Rev Lucy Winkett - 14/08/2024
Thought for the Day
A report was published this week after the sentencing of Valdo Calocane who killed Grace O’ Malley Kumar, Barnaby Webber and Ian Coates in June last year. Their families’ grief is unimaginable, overwhelming, never-ending. The more so as the report identifies a series of ‘errors, omissions and misjudgements’, leading to the conclusion for many that this crime could have been prevented. Such a longer term review takes its place within a deeper conversation our society must continue to have beneath the immediate debates over political policy and health service funding choices.
Because just as influential on our common life as legal, economic, political arrangements are the underlying cultural mechanisms of belief, shame, stigma, and hope: the decisions that must be taken to protect individual agency and freedom alongside consideration of what’s in the best interests of the whole.
These aren’t purely philosophical or spiritual questions: they’re practical. Questions that demand us to exercise judgements - between respect for the agency of the individual, (emphasising responsibility as well as rights), and balancing this with the removal of that agency for various reasons: including when a person cannot, will not, make decisions for themselves to take medication that will keep them and others safe.

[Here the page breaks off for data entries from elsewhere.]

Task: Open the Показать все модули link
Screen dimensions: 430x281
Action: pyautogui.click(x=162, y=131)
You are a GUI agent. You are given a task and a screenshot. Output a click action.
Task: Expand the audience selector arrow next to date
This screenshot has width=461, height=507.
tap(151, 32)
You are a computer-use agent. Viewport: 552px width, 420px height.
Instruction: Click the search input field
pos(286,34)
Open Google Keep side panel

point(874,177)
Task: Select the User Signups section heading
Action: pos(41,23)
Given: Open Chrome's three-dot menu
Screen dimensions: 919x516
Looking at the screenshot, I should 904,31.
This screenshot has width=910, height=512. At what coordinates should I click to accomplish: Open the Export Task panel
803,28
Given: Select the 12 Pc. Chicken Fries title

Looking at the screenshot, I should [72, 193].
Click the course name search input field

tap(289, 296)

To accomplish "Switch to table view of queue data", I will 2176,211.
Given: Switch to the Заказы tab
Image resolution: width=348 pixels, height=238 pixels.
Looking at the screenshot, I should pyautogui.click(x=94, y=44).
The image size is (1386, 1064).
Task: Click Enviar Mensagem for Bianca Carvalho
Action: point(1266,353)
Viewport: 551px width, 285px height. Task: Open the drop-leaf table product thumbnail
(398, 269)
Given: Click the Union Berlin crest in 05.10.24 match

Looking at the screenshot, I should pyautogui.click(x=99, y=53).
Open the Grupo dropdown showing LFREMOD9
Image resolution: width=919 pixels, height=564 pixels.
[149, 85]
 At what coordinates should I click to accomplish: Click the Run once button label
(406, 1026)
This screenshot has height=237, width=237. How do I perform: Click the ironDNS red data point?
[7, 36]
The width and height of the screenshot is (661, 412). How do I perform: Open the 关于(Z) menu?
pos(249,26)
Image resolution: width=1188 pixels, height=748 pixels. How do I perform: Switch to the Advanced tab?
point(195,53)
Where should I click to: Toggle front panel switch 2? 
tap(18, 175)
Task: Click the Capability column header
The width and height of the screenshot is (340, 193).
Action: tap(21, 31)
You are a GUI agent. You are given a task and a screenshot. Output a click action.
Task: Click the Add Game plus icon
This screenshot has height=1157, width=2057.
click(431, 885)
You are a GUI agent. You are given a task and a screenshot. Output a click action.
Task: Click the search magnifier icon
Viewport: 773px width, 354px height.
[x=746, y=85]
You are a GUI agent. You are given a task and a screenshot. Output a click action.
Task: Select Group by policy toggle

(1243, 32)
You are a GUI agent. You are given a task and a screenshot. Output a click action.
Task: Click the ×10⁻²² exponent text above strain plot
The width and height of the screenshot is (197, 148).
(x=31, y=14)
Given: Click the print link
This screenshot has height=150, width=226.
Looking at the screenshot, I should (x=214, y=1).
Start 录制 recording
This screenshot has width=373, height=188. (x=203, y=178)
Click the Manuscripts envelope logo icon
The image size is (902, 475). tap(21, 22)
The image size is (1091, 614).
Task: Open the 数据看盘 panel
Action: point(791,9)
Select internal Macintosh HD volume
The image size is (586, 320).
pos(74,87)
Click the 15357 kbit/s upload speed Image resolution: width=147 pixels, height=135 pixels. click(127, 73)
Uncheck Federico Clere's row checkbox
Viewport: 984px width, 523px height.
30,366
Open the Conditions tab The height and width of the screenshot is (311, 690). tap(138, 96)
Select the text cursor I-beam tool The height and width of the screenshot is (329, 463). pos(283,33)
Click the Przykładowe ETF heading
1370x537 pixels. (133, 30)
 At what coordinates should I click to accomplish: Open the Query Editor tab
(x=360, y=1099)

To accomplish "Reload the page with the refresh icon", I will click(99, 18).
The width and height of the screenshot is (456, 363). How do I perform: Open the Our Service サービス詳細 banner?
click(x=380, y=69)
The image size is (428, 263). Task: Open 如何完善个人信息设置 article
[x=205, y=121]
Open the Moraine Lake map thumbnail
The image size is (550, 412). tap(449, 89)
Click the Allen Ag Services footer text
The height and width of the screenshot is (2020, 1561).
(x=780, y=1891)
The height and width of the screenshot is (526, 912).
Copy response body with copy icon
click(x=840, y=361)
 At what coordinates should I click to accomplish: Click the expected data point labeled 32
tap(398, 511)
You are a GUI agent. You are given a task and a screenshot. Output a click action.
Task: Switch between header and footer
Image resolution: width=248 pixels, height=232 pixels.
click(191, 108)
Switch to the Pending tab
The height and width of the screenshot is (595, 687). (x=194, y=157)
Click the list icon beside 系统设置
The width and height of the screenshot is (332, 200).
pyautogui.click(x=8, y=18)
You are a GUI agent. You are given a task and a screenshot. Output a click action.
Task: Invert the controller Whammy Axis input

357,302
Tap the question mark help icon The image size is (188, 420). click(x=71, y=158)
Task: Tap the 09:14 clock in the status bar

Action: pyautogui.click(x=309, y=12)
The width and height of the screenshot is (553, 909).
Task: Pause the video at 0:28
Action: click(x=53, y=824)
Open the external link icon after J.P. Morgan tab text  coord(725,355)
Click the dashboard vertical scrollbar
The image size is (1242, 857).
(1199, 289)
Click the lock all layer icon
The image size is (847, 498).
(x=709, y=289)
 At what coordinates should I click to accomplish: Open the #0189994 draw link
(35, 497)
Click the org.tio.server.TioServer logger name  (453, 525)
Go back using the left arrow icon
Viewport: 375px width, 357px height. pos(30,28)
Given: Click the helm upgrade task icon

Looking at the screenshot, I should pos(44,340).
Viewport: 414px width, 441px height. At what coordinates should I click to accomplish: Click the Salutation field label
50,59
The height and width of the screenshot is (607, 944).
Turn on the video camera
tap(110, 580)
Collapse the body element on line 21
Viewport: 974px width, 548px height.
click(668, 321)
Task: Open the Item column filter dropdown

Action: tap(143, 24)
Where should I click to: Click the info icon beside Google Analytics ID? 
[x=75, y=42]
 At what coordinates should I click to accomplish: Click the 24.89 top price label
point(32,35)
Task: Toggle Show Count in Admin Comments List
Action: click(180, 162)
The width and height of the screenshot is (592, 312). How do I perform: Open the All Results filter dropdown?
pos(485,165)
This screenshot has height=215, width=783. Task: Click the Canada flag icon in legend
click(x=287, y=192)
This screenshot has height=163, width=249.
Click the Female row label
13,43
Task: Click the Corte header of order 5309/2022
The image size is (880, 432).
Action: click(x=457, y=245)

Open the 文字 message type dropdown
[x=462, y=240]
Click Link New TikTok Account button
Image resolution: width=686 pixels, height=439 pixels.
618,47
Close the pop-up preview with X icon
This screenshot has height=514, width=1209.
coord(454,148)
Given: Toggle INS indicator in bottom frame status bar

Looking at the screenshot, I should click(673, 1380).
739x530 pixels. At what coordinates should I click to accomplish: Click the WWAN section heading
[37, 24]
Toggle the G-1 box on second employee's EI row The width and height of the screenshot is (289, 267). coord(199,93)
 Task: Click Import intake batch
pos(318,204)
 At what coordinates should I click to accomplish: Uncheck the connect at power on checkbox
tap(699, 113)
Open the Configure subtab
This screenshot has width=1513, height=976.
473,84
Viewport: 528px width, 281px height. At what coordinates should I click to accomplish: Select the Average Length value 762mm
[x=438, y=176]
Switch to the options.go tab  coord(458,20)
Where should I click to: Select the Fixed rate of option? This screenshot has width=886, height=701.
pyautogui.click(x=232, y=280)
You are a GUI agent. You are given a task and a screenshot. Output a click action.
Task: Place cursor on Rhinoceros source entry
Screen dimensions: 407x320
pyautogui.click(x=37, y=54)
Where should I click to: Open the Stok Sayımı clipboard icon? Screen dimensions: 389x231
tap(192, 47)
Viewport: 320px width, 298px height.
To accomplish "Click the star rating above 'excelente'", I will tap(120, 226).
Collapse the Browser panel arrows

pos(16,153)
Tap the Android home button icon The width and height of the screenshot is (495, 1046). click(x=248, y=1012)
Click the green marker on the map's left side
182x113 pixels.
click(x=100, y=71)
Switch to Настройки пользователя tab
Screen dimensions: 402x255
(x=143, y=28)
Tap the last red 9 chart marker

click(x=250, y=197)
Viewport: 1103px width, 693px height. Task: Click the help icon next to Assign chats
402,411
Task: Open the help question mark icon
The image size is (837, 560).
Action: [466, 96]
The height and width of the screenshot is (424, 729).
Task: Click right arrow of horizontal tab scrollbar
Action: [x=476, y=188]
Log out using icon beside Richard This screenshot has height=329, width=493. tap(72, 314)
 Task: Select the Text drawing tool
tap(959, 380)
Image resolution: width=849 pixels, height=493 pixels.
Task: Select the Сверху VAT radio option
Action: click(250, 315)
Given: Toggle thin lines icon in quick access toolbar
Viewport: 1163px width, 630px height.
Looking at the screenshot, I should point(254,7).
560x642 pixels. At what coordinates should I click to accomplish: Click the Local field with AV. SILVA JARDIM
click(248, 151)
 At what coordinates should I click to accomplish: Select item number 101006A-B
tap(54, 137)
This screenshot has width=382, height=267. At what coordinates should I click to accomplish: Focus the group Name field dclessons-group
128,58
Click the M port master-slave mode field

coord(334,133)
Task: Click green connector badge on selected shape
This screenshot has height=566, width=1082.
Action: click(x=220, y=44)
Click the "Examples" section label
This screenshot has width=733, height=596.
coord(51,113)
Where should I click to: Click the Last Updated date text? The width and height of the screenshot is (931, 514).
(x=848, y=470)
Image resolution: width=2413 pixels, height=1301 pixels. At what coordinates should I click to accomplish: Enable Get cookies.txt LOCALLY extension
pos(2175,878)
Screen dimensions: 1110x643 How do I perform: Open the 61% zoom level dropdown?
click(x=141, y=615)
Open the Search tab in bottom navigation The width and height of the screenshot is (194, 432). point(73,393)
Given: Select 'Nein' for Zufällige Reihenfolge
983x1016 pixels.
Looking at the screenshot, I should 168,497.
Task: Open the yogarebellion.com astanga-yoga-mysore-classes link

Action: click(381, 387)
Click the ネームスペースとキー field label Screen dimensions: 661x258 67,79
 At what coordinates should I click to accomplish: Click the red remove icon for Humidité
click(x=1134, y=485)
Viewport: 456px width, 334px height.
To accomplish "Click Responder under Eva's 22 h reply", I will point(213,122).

There’s not always time for these slower-moving reflections in the day-to-day speed of events.
In the case of the recent riots, it wasn’t just a ‘hot take’, as social media has it, that caused problems but wilful misinformation about who had perpetrated that terrible crime that had real life consequences for thousands of people. And in that immediate context, my rejection of Christian imagery being used in the rioting, for example, doesn’t prevent me wanting to understand in longer time the underlying reasons for frustration and anger, even while at the same time working hard at my church, to support people seeking asylum from other countries today.
Christian spiritual practice insists on holding every-day reality within the divine presence that eternally fills the universe with both dynamic love and seismic grief. And this spiritual practice prevents human identity in society becoming fixed or brittle or incapable of change. For any adult making our way through the world, life is complex and we move between, for example, ‘perpetrator’ and ‘victim’ throughout our lives in more ways than we know.
Perhaps one insight from Christian practice that we can carry into the longer term debates over the sort of society we want to build, is that very rarely are we only victim, only perpetrator. Very rarely are we only one or the other. More often than not in fact - we are both.